#### Dataset records
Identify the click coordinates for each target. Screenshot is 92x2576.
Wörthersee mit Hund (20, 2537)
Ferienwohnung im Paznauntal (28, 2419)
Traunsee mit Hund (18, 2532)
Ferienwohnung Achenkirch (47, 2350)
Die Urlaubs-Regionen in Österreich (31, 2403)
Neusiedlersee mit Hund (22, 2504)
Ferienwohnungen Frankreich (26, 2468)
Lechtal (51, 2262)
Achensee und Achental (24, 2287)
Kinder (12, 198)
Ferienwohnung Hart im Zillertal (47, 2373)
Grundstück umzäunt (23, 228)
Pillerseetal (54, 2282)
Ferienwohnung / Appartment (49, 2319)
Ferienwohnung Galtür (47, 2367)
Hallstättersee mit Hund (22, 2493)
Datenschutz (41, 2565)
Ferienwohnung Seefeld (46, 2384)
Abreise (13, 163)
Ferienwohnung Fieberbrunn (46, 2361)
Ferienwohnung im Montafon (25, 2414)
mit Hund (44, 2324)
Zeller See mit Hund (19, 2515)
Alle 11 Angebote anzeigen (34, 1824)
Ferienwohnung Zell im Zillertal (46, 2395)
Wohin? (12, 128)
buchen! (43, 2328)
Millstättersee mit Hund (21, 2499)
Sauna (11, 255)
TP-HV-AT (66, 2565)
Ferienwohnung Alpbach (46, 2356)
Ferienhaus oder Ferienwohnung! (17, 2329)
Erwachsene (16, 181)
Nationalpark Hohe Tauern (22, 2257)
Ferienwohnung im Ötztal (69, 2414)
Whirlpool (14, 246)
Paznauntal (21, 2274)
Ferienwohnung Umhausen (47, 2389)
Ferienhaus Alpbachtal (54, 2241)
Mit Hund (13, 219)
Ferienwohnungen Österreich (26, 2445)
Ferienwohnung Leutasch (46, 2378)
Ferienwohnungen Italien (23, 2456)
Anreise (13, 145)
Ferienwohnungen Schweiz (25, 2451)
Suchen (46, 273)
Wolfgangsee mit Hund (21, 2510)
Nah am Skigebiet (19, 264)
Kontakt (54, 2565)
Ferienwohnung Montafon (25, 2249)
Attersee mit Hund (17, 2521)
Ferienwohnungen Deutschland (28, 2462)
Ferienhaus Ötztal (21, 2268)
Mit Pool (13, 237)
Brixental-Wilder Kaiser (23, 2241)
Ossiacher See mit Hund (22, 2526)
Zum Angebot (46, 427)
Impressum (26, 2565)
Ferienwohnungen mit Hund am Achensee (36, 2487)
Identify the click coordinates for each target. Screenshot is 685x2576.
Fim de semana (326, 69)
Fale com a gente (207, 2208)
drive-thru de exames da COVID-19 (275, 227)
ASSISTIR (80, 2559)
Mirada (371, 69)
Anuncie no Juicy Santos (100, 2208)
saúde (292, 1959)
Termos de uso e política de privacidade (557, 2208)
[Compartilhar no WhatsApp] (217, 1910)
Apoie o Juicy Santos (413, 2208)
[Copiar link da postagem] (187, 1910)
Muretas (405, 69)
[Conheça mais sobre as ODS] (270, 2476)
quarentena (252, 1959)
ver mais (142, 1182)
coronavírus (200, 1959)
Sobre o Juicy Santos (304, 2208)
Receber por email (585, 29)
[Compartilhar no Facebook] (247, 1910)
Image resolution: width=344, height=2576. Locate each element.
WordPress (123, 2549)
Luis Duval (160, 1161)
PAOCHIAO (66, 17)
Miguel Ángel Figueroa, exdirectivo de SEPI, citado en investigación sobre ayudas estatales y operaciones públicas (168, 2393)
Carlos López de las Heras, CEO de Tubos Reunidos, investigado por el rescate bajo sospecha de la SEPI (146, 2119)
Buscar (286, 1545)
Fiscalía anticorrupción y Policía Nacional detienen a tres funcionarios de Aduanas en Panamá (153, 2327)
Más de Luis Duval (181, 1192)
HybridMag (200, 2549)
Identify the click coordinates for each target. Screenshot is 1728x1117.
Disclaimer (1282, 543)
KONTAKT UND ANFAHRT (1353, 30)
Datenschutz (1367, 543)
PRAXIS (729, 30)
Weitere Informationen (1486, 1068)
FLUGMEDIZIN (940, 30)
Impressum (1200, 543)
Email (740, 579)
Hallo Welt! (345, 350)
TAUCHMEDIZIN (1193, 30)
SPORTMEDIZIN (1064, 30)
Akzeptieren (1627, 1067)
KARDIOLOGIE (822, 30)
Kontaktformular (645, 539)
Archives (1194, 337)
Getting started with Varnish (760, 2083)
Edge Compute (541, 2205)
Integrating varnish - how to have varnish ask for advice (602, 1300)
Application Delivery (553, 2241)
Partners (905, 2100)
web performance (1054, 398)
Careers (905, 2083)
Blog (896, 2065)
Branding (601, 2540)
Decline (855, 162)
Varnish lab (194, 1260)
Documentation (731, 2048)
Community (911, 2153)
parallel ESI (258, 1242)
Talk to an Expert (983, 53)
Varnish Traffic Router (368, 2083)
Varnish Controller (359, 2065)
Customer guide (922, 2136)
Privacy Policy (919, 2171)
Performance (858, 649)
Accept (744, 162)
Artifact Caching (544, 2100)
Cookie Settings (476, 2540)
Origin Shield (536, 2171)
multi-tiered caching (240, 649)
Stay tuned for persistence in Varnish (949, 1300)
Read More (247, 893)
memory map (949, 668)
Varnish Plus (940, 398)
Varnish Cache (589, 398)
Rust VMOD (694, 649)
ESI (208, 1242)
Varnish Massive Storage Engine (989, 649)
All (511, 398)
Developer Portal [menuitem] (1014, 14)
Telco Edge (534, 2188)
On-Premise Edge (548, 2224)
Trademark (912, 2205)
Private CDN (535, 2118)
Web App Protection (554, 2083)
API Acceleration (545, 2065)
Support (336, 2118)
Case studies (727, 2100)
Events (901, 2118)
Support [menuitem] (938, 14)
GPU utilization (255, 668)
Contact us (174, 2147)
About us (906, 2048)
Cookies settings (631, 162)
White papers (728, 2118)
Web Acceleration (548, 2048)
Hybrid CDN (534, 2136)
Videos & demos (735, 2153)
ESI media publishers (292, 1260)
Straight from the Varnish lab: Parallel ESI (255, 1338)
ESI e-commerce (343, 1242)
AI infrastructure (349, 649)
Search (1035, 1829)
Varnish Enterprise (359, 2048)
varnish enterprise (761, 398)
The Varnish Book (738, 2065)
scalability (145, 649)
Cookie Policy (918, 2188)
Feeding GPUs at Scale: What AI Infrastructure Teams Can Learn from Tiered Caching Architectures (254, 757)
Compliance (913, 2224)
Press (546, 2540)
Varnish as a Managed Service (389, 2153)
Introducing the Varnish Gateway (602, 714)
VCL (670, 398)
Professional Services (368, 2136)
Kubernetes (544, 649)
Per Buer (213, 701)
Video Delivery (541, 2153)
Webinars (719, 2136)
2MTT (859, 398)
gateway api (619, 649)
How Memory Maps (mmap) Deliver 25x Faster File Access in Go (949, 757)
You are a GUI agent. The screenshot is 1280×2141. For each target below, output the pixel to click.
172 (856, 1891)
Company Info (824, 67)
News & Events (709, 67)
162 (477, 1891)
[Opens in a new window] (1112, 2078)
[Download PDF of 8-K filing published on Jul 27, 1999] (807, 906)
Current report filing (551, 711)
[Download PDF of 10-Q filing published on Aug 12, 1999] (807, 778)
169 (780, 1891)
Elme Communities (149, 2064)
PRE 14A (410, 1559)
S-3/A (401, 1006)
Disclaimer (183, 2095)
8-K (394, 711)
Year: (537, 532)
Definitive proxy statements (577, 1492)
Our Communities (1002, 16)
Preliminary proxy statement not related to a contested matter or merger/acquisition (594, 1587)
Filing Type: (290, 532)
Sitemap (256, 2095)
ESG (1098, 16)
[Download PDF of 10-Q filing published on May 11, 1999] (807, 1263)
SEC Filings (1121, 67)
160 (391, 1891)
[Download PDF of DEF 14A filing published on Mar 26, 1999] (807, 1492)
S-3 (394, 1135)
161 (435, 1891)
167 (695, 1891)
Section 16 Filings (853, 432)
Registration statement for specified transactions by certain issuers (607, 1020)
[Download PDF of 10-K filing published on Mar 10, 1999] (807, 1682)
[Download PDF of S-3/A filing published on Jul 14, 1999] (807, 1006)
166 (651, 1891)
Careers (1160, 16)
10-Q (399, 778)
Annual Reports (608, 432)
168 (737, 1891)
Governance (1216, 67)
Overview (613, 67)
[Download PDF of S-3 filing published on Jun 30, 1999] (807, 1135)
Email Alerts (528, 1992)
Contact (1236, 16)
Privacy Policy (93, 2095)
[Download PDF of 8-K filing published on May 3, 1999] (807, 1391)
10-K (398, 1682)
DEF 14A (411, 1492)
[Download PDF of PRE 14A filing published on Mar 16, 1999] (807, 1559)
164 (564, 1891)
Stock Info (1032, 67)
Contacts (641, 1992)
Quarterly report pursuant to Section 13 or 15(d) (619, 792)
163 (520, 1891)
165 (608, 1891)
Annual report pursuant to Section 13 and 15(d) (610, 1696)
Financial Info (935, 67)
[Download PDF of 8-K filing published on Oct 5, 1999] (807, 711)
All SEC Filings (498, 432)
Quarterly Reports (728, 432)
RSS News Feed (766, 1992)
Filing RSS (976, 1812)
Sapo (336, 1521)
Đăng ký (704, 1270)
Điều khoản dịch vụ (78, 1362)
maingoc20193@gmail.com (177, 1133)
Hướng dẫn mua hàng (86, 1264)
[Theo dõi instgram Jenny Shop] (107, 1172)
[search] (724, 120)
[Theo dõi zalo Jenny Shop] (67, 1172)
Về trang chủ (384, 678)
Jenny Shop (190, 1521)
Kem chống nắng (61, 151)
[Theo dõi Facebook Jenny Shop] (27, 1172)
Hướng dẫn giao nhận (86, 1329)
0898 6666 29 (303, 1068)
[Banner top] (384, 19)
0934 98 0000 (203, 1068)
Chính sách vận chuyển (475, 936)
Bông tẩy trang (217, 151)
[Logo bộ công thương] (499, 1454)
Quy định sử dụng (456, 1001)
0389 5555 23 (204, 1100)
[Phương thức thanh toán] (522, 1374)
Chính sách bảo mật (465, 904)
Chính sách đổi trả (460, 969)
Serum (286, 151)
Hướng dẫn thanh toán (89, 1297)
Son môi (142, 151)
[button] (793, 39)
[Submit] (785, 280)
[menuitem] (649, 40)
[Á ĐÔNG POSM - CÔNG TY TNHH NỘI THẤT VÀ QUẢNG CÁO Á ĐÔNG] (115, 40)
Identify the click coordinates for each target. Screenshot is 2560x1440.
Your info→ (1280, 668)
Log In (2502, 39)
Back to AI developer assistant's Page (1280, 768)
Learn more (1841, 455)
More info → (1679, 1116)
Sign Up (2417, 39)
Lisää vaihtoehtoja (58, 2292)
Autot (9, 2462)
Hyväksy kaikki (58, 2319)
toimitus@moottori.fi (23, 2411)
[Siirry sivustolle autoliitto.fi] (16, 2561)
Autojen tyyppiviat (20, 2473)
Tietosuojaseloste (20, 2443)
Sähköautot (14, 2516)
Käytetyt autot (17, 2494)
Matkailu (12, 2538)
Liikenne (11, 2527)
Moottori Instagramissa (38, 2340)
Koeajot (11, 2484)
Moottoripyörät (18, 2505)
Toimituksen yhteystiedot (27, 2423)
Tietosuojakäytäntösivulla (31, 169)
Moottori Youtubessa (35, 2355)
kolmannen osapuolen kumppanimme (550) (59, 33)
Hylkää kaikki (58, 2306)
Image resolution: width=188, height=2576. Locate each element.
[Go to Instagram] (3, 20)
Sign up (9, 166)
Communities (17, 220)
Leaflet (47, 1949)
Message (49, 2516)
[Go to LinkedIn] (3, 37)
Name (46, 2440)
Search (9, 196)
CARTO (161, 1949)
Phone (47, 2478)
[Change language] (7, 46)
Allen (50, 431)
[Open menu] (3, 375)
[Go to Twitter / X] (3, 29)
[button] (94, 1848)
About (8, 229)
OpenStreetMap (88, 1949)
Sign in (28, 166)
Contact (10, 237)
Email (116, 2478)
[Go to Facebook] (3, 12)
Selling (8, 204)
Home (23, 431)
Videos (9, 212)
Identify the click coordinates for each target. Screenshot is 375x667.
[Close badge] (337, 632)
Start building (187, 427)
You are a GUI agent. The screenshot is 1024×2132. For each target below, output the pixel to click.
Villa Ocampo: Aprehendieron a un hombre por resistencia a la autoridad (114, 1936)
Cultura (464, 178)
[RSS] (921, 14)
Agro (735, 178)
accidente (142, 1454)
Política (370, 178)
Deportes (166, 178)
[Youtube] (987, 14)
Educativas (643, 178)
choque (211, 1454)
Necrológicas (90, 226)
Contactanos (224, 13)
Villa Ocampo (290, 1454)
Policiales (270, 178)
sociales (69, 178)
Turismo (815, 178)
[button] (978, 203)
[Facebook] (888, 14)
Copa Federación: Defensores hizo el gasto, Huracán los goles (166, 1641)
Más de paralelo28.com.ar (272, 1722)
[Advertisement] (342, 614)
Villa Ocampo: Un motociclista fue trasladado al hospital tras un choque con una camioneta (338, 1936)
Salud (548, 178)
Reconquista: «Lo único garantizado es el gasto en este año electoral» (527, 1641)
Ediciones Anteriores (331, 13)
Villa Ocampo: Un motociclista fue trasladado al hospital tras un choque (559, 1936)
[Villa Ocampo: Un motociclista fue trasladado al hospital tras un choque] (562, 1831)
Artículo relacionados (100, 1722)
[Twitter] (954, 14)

#### Task brief
Tally the lines of the entries above that hold the word "Chính"; the number is the whole answer.

#### Written solution
3